Crew of U.S. Ship in Piracy Drama Sues for $50M

June 1, 2012

More than half the crew members of a container ship that was at the center of a piracy drama off Somalia in April 2009 are suing for nearly $50 million, contending their captain ignored warnings to sail clear of pirate-infested waters off Africa.

The lawsuits have been filed by 11 crew members aboard the Maersk Alabama, a Norfolk-based ship, the Virginian-Pilot newspaper reported Saturday. The five-day standoff ended when Navy SEALs killed three of Capt. Richard Phillips’ captors.

While Phillips was hailed as a hero, his former crew members allege his actions put them in grave danger when the ship sailed within about 250 miles (400 kilometers) of the African coast despite warnings to stay at least 600 miles (960 kilometers) offshore because of the threat of piracy.

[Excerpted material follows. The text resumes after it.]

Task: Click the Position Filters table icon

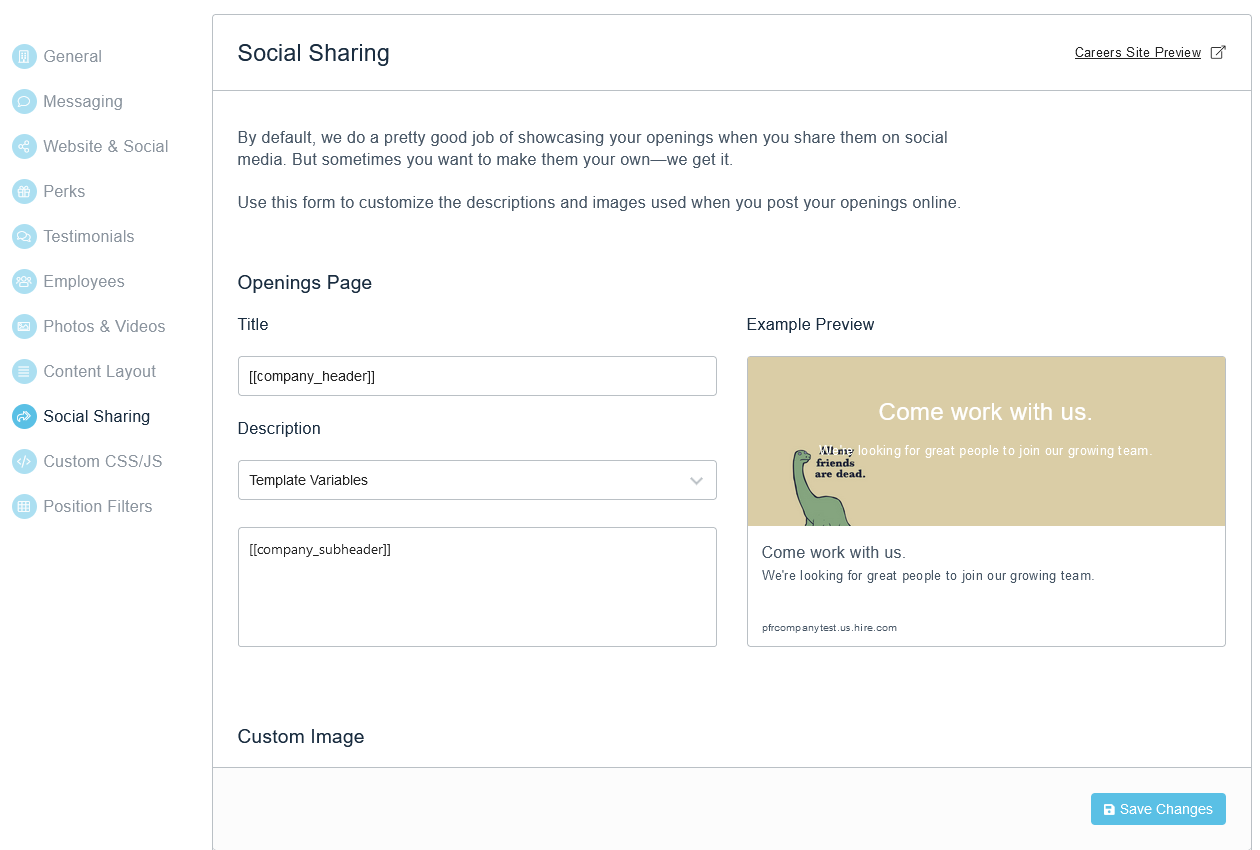Action: point(24,506)
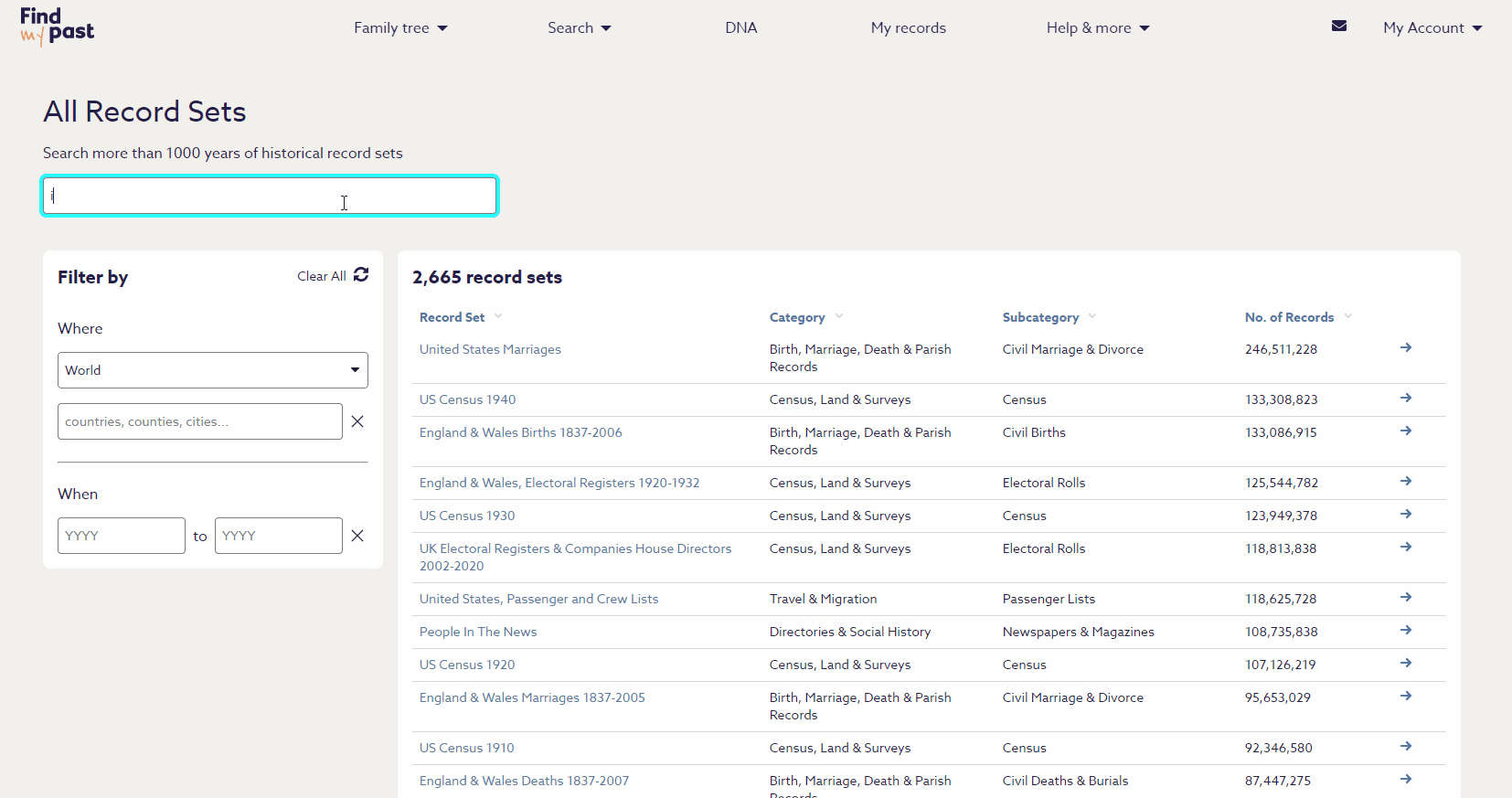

Phillips is not named in the lawsuits, filed in courts in Norfolk and Mobile, Alabama. The newspaper said it could not reach him for comment, and The Associated Press could not immediately locate a phone number for him.

Named in the suits are the owner of the ship, Maersk Line Ltd., and Waterman Steamship Corp. The Alabama company operated and provided the crew for the ship under a contract.

The tense standoff and daring rescue are to be depicted in a film starring Tom Hanks as Phillips, who offered himself as a hostage to the pirates in exchange for the freedom of his crew and the container ship.

The lawsuits filed by the 11 merchant seaman claim bodily injuries, among other damages. They accuse the two companies of negligence, failing to provide safe working conditions, and failing to pay injured crew members reasonable compensation for medical expenses and lost wages.

“Captain Phillips and Maersk put the men in harm’s way, in spite of warnings to keep them out of the pirate-infested waters,” said Deborah C. Waters, attorney for the crew members. “They did so for financial gain.”

In a statement sent to the Pilot, Maersk said the lawsuits are without merit.

Waterman Steamship Corp. argues that Virginia courts have no jurisdiction over the company because it is not registered to do business in Virginia.

The case isn’t expected to go to trial for a year.